很抱歉问这个问题,但它看起来像是打破了参考透明度.
在探索问题并将其分解时(问题是获取列表列表的对角元素)我想出了这个(正确工作)解决方案:
import Data.List
nums = [[1,2,3,4], [5,6,7,8], [9,10,11,12], [13,14,15,16]]
southwest = transpose . zipWith (drop) [0..]
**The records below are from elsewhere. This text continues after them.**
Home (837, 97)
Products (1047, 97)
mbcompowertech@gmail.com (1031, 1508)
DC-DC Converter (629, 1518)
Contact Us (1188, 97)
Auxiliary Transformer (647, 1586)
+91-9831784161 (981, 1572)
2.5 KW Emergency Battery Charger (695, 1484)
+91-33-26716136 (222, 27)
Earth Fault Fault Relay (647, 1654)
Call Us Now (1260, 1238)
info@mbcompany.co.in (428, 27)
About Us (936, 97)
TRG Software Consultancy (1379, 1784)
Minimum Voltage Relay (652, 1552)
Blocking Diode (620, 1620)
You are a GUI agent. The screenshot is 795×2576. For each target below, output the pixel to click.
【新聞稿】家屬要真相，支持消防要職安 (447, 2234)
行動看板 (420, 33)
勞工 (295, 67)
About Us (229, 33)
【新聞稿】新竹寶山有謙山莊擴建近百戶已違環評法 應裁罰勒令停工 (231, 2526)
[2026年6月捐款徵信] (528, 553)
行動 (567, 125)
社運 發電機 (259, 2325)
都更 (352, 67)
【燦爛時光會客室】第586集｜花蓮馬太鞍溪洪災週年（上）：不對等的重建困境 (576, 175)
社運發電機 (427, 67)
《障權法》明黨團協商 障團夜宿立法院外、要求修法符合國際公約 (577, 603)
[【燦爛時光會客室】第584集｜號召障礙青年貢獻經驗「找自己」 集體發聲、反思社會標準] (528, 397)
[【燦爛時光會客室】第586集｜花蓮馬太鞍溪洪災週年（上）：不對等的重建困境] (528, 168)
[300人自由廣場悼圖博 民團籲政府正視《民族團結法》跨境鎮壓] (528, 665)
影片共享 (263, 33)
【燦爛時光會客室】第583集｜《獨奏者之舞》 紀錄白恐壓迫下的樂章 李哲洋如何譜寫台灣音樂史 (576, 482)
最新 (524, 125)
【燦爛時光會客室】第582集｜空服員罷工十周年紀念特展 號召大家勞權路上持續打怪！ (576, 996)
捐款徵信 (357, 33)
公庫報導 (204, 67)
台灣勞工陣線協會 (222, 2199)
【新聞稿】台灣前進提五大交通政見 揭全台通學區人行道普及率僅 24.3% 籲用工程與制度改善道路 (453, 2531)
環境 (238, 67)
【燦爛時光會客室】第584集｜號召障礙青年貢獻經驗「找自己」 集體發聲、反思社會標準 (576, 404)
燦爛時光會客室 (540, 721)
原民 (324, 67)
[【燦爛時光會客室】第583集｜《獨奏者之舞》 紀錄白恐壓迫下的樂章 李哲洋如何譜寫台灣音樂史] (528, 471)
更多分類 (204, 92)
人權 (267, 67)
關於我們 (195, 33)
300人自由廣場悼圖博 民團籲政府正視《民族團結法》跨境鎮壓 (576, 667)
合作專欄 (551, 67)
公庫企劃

southwest2 = transpose . zipWith (drop) [0..] . transpose
my_ans = southwest nums ++ southwest2 nums
(注意它包含两次中间行,这对我的用例来说不是问题)
现在很明显,很容易被重构.在第一次尝试以无点样式编写它之后,我认为通过这些尝试简单地编写它是非易点的:
my_ans2 x = (diagFunc x) ++ (diagFunc . transpose x)
where diagFunc = transpose . zipWith (drop) [0..]
my_ans3 x = concat [(diagFunc x), (diagFunc . transpose x)]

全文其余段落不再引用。